Word and item position data:
******
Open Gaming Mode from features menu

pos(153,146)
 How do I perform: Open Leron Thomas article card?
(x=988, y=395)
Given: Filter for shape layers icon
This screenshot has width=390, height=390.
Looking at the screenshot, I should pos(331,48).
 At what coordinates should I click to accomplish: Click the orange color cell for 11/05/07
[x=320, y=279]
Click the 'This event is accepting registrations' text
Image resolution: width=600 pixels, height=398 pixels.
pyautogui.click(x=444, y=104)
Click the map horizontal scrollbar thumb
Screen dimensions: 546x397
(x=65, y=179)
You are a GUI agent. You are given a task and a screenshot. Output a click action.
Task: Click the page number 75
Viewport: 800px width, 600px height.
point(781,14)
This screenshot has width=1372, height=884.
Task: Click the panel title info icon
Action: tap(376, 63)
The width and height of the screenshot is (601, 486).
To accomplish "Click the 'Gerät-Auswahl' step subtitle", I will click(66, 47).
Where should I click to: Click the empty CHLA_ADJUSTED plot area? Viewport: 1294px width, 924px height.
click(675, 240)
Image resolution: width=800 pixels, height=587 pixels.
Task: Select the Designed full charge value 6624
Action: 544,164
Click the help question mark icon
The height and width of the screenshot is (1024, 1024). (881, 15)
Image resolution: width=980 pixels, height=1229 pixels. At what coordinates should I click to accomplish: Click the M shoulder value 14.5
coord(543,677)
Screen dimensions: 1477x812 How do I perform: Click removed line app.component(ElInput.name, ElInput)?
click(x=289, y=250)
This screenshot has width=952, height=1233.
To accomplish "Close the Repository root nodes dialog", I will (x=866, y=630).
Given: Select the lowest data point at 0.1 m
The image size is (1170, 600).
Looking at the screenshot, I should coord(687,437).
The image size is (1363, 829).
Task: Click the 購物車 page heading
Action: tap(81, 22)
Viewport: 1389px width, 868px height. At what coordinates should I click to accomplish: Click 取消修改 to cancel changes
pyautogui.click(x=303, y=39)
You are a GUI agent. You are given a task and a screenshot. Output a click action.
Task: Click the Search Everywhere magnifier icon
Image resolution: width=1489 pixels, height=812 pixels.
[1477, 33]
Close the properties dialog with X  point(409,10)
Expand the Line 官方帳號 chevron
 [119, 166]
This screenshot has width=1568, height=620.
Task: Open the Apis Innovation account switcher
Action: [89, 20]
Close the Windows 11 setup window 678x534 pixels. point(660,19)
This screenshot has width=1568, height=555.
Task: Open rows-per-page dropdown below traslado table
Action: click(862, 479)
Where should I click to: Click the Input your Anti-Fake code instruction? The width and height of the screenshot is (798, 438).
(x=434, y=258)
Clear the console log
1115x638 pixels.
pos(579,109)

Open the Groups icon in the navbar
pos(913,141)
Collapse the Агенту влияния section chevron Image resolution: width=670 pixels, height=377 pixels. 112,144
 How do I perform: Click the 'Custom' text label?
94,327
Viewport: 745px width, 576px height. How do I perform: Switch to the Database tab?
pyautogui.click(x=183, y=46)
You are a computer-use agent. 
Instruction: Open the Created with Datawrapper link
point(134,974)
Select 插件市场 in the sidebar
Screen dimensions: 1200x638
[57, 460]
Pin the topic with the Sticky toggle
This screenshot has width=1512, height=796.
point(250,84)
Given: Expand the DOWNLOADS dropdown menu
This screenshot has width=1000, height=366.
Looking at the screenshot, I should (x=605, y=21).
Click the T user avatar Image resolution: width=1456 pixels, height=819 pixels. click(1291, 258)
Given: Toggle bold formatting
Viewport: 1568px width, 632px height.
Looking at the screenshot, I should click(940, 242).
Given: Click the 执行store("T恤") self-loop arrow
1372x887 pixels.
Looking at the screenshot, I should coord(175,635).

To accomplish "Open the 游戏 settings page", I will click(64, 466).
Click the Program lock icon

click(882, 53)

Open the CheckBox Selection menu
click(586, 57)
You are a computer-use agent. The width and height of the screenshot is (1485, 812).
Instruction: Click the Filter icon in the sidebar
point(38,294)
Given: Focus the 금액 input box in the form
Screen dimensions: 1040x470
******
Pull out every line of the material above and reproduce each one word for word, in the same order.

→ SOLUTION:
Open Gaming Mode from features menu

pos(153,146)
 How do I perform: Open Leron Thomas article card?
(x=988, y=395)
Given: Filter for shape layers icon
This screenshot has width=390, height=390.
Looking at the screenshot, I should pos(331,48).
 At what coordinates should I click to accomplish: Click the orange color cell for 11/05/07
[x=320, y=279]
Click the 'This event is accepting registrations' text
Image resolution: width=600 pixels, height=398 pixels.
pyautogui.click(x=444, y=104)
Click the map horizontal scrollbar thumb
Screen dimensions: 546x397
(x=65, y=179)
You are a GUI agent. You are given a task and a screenshot. Output a click action.
Task: Click the page number 75
Viewport: 800px width, 600px height.
point(781,14)
This screenshot has width=1372, height=884.
Task: Click the panel title info icon
Action: tap(376, 63)
The width and height of the screenshot is (601, 486).
To accomplish "Click the 'Gerät-Auswahl' step subtitle", I will click(66, 47).
Where should I click to: Click the empty CHLA_ADJUSTED plot area? Viewport: 1294px width, 924px height.
click(675, 240)
Image resolution: width=800 pixels, height=587 pixels.
Task: Select the Designed full charge value 6624
Action: 544,164
Click the help question mark icon
The height and width of the screenshot is (1024, 1024). (881, 15)
Image resolution: width=980 pixels, height=1229 pixels. At what coordinates should I click to accomplish: Click the M shoulder value 14.5
coord(543,677)
Screen dimensions: 1477x812 How do I perform: Click removed line app.component(ElInput.name, ElInput)?
click(x=289, y=250)
This screenshot has width=952, height=1233.
To accomplish "Close the Repository root nodes dialog", I will (x=866, y=630).
Given: Select the lowest data point at 0.1 m
The image size is (1170, 600).
Looking at the screenshot, I should coord(687,437).
The image size is (1363, 829).
Task: Click the 購物車 page heading
Action: tap(81, 22)
Viewport: 1389px width, 868px height. At what coordinates should I click to accomplish: Click 取消修改 to cancel changes
pyautogui.click(x=303, y=39)
You are a GUI agent. You are given a task and a screenshot. Output a click action.
Task: Click the Search Everywhere magnifier icon
Image resolution: width=1489 pixels, height=812 pixels.
[1477, 33]
Close the properties dialog with X  point(409,10)
Expand the Line 官方帳號 chevron
 [119, 166]
This screenshot has width=1568, height=620.
Task: Open the Apis Innovation account switcher
Action: [89, 20]
Close the Windows 11 setup window 678x534 pixels. point(660,19)
This screenshot has width=1568, height=555.
Task: Open rows-per-page dropdown below traslado table
Action: click(862, 479)
Where should I click to: Click the Input your Anti-Fake code instruction? The width and height of the screenshot is (798, 438).
(x=434, y=258)
Clear the console log
1115x638 pixels.
pos(579,109)

Open the Groups icon in the navbar
pos(913,141)
Collapse the Агенту влияния section chevron Image resolution: width=670 pixels, height=377 pixels. 112,144
 How do I perform: Click the 'Custom' text label?
94,327
Viewport: 745px width, 576px height. How do I perform: Switch to the Database tab?
pyautogui.click(x=183, y=46)
You are a computer-use agent. 
Instruction: Open the Created with Datawrapper link
point(134,974)
Select 插件市场 in the sidebar
Screen dimensions: 1200x638
[57, 460]
Pin the topic with the Sticky toggle
This screenshot has width=1512, height=796.
point(250,84)
Given: Expand the DOWNLOADS dropdown menu
This screenshot has width=1000, height=366.
Looking at the screenshot, I should (x=605, y=21).
Click the T user avatar Image resolution: width=1456 pixels, height=819 pixels. click(1291, 258)
Given: Toggle bold formatting
Viewport: 1568px width, 632px height.
Looking at the screenshot, I should click(940, 242).
Given: Click the 执行store("T恤") self-loop arrow
1372x887 pixels.
Looking at the screenshot, I should coord(175,635).

To accomplish "Open the 游戏 settings page", I will click(64, 466).
Click the Program lock icon

click(882, 53)

Open the CheckBox Selection menu
click(586, 57)
You are a computer-use agent. The width and height of the screenshot is (1485, 812).
Instruction: Click the Filter icon in the sidebar
point(38,294)
Given: Focus the 금액 input box in the form
Screen dimensions: 1040x470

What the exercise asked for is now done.